Comment by rurban
We know that the libc strstr performs horrible, but musl is fast and state of the art.
Now we just need a name, and we can add it to the smart shootout. Wonder how it compares to the best SIMD algos
We know that the libc strstr performs horrible, but musl is fast and state of the art.
Now we just need a name, and we can add it to the smart shootout. Wonder how it compares to the best SIMD algos
Would be good to have more SIMD algorithms in smart. Maybe I'll have a play with it if I get time.

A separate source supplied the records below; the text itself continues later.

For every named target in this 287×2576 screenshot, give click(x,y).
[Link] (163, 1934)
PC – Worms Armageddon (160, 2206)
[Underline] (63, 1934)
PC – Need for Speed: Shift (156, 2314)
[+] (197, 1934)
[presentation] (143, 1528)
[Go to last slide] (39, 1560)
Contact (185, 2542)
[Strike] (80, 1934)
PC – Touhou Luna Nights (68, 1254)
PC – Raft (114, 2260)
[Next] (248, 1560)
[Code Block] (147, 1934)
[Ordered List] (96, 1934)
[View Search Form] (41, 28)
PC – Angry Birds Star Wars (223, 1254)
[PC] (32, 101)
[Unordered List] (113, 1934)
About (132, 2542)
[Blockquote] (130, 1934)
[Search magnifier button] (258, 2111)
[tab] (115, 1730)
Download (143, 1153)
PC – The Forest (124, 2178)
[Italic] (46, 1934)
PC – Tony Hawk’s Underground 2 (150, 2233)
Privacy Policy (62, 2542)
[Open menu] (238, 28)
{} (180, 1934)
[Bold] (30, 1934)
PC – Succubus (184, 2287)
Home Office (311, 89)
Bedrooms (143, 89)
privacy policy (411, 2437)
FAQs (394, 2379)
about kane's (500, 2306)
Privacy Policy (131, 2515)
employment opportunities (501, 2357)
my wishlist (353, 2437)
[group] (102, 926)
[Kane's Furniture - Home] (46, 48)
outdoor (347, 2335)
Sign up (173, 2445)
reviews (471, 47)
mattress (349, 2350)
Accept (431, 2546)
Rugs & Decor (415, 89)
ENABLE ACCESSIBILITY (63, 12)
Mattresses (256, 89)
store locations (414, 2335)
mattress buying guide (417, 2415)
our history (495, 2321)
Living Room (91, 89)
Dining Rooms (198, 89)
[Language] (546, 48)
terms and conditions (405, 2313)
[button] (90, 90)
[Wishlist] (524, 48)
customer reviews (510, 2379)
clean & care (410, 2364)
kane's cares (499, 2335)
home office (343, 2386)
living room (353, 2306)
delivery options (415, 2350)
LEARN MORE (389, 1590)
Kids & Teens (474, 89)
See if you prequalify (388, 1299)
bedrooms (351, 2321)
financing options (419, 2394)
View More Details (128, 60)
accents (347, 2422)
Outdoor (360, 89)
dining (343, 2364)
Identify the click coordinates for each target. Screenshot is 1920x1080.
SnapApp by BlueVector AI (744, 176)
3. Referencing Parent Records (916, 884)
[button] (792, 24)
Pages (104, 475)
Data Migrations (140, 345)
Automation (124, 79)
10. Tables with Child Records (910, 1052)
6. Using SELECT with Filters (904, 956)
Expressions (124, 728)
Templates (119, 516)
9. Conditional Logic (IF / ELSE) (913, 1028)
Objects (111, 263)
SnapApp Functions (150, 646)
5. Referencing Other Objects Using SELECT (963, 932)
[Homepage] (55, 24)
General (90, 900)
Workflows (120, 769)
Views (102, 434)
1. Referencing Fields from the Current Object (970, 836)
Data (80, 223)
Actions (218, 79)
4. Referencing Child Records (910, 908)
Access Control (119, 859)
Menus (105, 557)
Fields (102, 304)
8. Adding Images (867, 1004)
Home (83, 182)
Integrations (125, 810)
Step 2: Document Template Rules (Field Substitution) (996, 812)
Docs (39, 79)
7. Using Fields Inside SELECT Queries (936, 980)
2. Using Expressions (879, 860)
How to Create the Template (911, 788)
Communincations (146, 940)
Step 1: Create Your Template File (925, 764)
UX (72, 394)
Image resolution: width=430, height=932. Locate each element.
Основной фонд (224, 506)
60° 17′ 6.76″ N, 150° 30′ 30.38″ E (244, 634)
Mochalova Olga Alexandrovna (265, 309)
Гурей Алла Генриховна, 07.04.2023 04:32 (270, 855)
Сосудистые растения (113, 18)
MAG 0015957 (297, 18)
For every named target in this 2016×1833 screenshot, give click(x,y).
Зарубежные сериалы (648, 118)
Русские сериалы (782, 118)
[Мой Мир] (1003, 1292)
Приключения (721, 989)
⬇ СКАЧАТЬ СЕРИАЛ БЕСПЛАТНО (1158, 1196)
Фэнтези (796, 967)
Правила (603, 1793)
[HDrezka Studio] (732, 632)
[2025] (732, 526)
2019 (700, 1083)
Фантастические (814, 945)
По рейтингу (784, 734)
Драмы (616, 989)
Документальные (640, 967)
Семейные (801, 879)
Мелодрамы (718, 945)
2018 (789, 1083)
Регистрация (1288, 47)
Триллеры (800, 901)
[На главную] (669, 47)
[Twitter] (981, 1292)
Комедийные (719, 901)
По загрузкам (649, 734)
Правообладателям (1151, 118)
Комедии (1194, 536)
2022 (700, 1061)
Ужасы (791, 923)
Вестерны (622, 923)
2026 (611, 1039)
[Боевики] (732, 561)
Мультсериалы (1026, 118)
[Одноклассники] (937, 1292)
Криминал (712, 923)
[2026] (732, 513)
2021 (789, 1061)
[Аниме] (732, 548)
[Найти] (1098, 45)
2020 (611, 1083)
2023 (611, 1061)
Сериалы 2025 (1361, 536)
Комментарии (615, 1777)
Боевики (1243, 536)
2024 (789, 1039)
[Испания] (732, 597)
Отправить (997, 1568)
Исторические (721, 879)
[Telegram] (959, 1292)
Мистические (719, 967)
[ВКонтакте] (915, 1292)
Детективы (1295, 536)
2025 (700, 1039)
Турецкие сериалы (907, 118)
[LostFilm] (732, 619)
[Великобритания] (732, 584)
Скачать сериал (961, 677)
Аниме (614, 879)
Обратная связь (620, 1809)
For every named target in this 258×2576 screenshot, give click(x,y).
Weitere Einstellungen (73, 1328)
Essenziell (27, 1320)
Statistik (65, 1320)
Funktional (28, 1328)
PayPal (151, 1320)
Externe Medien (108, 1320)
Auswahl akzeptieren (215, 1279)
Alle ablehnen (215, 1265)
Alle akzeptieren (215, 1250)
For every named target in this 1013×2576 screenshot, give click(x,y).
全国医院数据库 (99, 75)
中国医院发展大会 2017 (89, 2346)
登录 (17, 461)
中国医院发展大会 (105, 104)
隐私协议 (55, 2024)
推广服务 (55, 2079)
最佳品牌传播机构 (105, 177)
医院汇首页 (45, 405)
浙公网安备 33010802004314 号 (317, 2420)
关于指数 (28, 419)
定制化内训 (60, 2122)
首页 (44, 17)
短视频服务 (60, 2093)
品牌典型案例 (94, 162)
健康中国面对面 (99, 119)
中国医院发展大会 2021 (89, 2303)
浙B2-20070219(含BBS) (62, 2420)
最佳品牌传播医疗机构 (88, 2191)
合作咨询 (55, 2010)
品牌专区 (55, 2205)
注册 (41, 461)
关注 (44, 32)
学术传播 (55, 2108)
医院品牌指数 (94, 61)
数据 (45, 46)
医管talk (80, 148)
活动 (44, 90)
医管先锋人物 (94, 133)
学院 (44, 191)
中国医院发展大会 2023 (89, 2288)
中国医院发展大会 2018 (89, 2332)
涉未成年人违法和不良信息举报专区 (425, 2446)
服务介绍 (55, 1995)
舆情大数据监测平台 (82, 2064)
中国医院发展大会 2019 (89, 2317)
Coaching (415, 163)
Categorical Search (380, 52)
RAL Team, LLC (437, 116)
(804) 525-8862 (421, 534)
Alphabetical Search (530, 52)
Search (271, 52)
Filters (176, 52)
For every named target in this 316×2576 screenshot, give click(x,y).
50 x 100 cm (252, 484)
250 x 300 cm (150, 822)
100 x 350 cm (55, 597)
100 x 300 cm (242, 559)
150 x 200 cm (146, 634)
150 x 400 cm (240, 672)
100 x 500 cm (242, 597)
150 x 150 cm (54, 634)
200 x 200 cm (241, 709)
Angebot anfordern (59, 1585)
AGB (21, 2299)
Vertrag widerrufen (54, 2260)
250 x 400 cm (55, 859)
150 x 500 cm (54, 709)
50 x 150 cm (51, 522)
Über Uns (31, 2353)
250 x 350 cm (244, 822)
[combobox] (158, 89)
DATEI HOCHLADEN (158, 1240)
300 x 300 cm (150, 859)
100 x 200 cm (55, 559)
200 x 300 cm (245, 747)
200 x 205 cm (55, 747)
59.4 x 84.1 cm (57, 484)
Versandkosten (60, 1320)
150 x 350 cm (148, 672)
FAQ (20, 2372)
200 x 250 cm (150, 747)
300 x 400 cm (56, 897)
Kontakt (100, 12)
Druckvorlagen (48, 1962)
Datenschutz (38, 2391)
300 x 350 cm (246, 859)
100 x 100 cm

Looking at them, would need a little work to make them safe (not reading past needle or haystack). Probably not too much effort, may need a different search for data mod block size at the end.
If you're interested in a rough benchmark, I compared musl's “two way” with a variation on this algorithm for my SIMD optimized libc linked in a sister comment.
The benchmark involves finding this line in that file: https://github.com/ncruces/go-sqlite3/blob/v0.26.1/sqlite3/l...
The improvements over musl are in this table: https://github.com/ncruces/go-sqlite3/tree/v0.26.1/sqlite3/l...
I'd say it's a decent improvement, if not spectacular. musl does particularly well with known length strings (memmem), whereas I'm allowed to cheat for unknown length strings (strstr) because the Wasm environment allows me to skirt some UB.
The NUL terminated string curve ball wrecks many good algorithms.